Уже на следующий день Кемаль получил боевое крещение и с честью вышел из него.

Отбив атаки итальянцев, он начал свои знаменитые сражения… с Энвером, который повел себя так, словно находился в своей собственной вотчине.

С чем, принимая во внимание его близость к султану, никто и не думал спорить.

Кроме Кемаля.

Да, он не мог отказать Энверу в личной храбрости, и он был незаменим там, где были нужны решительность и личное мужество.

Но на настоящей войне этих чисто солдатских качеств было мало, необходимых для нее знаний у Энвера не было, и Кемаль быстро разочаровался в «герое революции».

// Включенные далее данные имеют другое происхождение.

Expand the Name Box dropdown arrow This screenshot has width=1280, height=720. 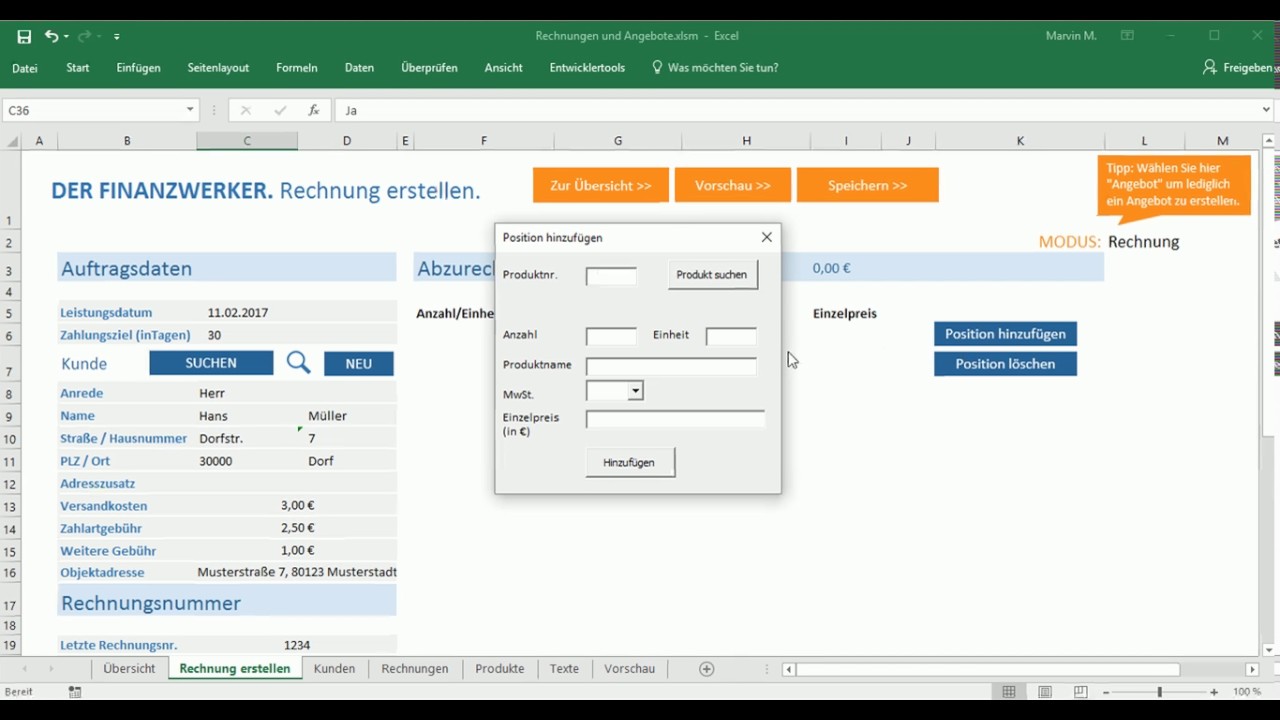click(190, 110)
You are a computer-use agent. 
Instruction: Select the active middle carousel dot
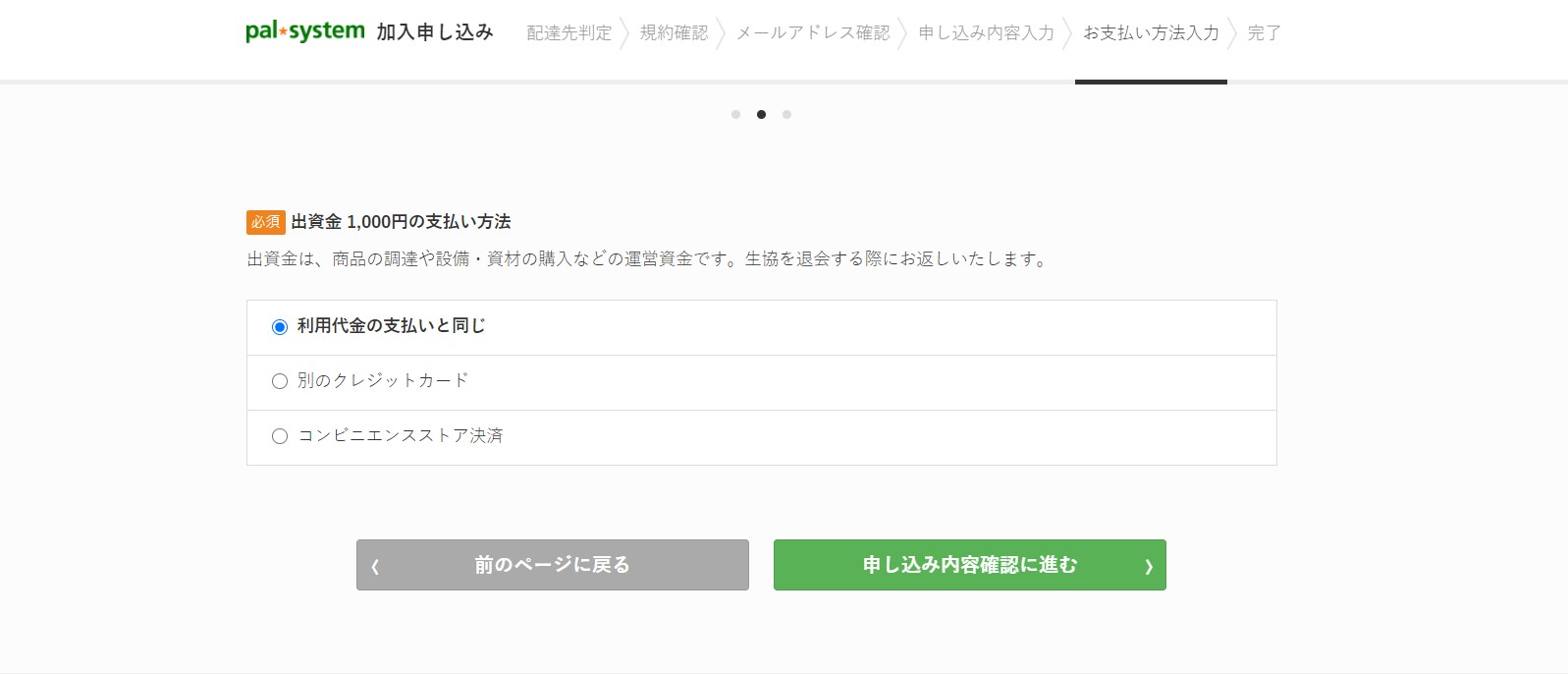[x=761, y=115]
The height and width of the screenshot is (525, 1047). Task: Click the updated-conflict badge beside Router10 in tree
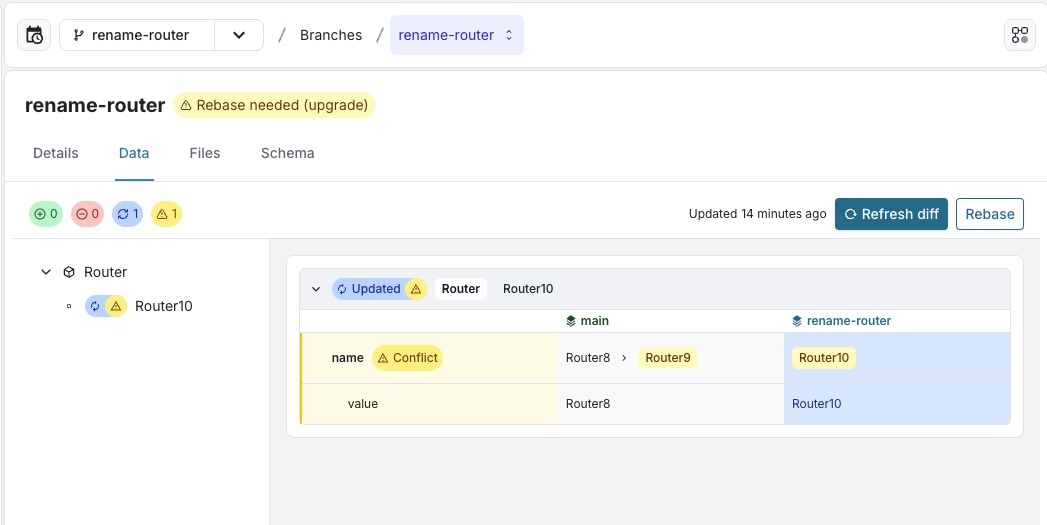[105, 306]
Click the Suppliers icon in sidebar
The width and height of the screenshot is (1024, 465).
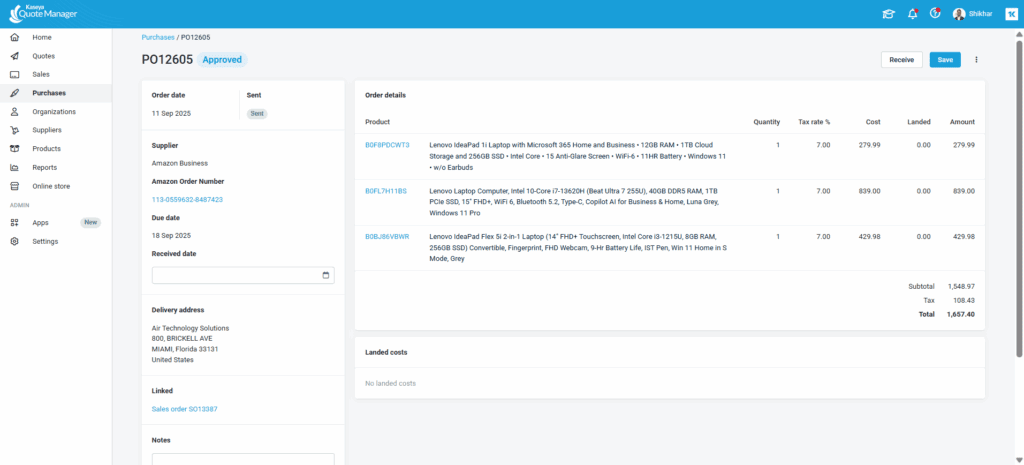[x=14, y=130]
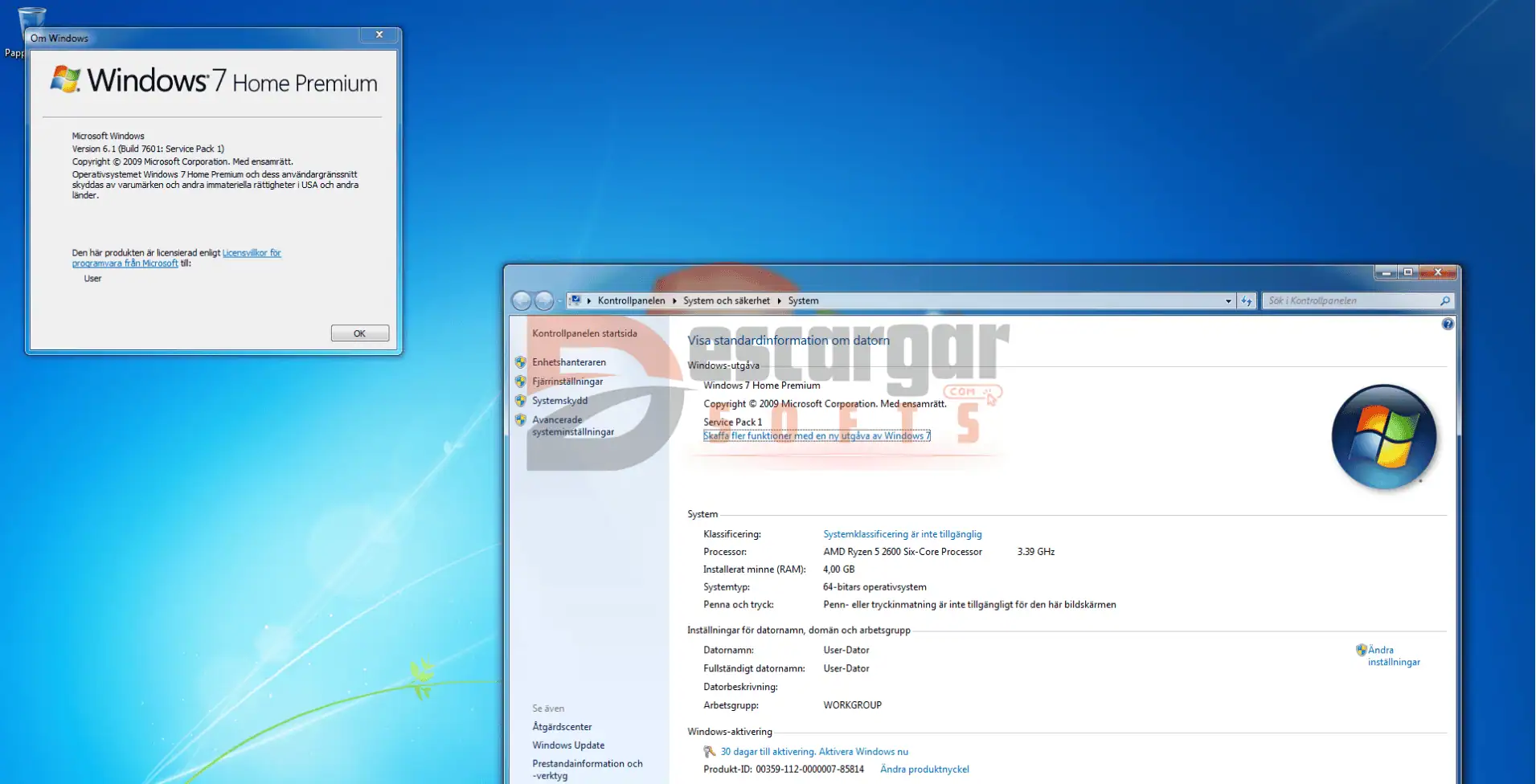Click the shield icon beside Systemskydd

pos(521,401)
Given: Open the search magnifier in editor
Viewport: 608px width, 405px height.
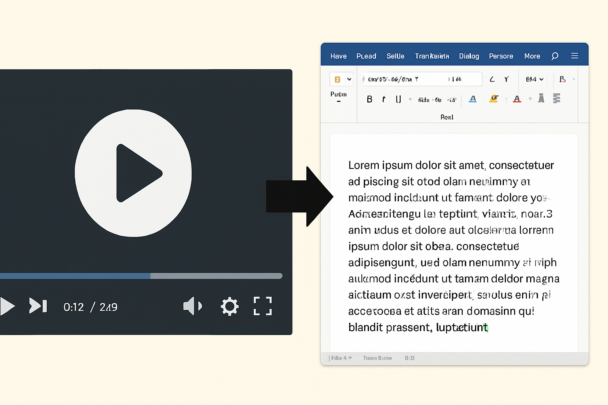Looking at the screenshot, I should 555,56.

Военачальником он и на самом деле оказался неважным и в своих по большей части авантюрных планах надеялся куда больше на порыв, нежели на понимание обстановки и тонкий расчет.

Ослепленный революционными успехами, он видел только то, что хотел видеть, и именно отсюда вытекала вся его тактика – тактика скорее мечтателя, нежели полководца, и авантюриста, нежели штабного работника.

И напрасно Кемаль пытался убедить Энвера в том, что они слишком слабы для того, чтобы выбить итальянцев из их укрепленных пунктов, и его ставка на арабов несостоятельна.

Энвер был уверен в обратном.

Он то и дело бросал в бой малочисленные османские гарнизоны, и его совершенно не волновала бессмысленная гибель вверенных ему солдат.